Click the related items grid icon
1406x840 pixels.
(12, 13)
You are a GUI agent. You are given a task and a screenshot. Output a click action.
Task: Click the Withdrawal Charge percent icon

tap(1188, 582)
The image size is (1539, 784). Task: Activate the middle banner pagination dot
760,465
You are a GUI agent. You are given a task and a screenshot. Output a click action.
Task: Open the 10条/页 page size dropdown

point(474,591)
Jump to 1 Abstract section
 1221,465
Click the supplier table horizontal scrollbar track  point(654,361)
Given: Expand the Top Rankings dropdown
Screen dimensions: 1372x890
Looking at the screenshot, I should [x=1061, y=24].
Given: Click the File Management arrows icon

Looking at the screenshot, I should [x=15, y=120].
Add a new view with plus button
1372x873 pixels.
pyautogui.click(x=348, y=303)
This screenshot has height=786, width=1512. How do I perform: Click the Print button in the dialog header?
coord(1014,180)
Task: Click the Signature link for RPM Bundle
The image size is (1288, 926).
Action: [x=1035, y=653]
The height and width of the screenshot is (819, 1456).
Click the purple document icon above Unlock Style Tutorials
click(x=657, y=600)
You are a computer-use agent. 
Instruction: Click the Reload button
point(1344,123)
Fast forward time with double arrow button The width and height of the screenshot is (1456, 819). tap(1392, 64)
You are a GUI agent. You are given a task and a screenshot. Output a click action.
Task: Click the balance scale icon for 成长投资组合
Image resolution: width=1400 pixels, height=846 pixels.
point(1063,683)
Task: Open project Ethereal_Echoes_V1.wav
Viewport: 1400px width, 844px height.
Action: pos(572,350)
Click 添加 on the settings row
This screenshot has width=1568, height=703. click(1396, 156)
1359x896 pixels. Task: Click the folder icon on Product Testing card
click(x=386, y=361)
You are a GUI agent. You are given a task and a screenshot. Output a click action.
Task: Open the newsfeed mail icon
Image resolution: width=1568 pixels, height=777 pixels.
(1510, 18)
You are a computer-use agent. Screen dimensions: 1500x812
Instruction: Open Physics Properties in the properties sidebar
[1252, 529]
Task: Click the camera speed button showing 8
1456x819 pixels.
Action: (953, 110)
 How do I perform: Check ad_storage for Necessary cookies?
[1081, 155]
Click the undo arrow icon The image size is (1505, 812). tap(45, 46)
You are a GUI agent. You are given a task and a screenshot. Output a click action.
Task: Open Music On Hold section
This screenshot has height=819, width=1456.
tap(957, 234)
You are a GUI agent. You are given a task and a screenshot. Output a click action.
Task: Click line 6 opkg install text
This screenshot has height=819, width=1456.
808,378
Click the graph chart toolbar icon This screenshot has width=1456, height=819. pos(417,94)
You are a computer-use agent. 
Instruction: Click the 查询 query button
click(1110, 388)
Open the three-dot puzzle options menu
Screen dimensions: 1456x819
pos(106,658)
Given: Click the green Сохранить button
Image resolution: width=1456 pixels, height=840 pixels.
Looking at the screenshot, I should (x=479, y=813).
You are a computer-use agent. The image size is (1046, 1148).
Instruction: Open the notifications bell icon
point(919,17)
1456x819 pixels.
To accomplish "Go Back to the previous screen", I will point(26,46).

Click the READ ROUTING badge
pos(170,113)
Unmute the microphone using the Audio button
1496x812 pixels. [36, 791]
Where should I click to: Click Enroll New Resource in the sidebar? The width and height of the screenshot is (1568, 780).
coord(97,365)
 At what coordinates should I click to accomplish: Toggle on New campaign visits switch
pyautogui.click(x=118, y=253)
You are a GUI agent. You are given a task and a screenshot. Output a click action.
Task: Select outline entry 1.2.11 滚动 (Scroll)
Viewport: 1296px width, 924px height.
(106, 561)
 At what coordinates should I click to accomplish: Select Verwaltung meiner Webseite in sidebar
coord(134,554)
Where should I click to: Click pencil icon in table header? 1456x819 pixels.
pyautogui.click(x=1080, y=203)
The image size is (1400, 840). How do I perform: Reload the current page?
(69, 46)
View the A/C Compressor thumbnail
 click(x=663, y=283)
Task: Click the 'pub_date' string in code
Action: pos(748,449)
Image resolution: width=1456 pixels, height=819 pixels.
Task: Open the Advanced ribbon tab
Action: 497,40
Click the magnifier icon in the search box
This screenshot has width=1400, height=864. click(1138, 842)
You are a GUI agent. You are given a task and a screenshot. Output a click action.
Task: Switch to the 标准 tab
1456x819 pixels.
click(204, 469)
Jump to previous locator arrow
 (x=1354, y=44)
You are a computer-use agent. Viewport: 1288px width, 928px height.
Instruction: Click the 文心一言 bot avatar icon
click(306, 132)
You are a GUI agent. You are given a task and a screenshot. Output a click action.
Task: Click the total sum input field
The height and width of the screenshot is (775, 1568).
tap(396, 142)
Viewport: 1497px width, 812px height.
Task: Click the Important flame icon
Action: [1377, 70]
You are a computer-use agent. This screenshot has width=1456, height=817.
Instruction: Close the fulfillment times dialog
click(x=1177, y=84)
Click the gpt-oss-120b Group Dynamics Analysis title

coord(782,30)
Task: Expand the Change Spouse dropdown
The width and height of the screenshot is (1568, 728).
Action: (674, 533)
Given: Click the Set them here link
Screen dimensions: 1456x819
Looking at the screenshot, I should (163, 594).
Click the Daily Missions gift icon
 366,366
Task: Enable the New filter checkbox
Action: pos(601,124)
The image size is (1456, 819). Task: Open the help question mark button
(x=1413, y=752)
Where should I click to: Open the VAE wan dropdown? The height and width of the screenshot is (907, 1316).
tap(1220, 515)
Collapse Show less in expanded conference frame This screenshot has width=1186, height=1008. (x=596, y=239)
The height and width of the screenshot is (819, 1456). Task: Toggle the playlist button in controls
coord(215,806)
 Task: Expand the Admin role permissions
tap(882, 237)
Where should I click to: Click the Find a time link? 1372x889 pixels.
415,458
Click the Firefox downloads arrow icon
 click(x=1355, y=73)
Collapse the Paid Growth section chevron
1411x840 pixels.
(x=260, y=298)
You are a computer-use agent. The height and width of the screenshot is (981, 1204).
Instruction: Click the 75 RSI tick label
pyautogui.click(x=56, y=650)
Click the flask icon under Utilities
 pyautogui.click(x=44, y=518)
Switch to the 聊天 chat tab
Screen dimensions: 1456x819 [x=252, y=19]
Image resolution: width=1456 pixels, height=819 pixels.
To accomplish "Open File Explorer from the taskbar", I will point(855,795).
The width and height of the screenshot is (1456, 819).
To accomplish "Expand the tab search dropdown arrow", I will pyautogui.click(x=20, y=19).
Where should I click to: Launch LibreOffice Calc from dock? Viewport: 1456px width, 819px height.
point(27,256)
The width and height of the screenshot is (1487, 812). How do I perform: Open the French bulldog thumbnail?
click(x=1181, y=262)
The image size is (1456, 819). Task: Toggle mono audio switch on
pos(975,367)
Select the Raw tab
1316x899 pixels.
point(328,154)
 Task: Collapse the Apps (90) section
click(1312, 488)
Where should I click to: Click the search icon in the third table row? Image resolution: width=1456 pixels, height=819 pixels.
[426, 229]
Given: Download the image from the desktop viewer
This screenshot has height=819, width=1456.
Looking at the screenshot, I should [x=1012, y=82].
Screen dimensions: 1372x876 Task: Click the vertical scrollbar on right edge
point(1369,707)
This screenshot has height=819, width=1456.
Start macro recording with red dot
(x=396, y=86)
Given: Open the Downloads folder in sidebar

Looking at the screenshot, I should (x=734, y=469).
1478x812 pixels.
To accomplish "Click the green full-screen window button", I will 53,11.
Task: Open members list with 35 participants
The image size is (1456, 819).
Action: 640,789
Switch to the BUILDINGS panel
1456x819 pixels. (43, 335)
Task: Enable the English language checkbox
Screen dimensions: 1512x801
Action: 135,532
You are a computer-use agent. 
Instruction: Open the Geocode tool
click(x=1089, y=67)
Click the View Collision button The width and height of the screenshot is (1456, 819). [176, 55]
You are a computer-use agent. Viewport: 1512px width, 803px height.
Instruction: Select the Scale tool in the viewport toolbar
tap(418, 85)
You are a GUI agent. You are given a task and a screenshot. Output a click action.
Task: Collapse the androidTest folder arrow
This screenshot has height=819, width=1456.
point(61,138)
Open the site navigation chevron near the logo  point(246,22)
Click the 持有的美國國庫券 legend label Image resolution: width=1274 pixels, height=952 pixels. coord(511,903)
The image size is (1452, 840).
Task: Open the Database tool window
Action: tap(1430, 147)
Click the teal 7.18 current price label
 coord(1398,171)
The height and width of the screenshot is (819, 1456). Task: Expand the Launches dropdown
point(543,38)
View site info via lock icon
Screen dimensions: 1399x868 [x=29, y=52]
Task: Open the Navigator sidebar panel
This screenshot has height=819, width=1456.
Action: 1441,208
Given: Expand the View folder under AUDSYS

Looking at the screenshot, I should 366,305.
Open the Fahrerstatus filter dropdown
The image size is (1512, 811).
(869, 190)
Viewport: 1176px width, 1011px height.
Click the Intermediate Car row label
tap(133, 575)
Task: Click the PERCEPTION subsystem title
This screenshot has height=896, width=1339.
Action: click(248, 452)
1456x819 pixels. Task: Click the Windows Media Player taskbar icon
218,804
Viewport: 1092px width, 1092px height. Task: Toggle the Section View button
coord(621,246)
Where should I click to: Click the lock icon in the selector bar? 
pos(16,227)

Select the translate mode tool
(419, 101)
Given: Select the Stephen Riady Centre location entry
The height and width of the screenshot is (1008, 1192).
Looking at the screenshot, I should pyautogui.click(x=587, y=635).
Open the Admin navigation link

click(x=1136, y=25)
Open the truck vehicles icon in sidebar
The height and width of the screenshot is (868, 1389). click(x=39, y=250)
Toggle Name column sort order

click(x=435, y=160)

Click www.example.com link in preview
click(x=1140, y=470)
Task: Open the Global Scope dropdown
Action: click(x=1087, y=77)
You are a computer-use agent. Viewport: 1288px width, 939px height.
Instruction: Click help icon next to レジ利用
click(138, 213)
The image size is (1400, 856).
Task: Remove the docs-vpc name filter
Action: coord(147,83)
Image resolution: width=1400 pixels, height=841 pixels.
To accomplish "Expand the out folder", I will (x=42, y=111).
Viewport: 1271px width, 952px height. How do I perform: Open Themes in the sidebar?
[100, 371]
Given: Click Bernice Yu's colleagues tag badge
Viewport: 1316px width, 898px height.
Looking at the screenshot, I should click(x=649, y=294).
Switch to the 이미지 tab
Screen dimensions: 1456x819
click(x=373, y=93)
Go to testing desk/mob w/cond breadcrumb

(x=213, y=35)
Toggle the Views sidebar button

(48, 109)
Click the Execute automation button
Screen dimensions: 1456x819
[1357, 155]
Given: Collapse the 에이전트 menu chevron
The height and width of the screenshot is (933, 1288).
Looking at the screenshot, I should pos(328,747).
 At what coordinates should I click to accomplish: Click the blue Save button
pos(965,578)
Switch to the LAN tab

—————

**PROBLEM DETAILS:** Say how many of the lines above include the word "menu", giving the figure alone.

**RESPONSE BOX:** 2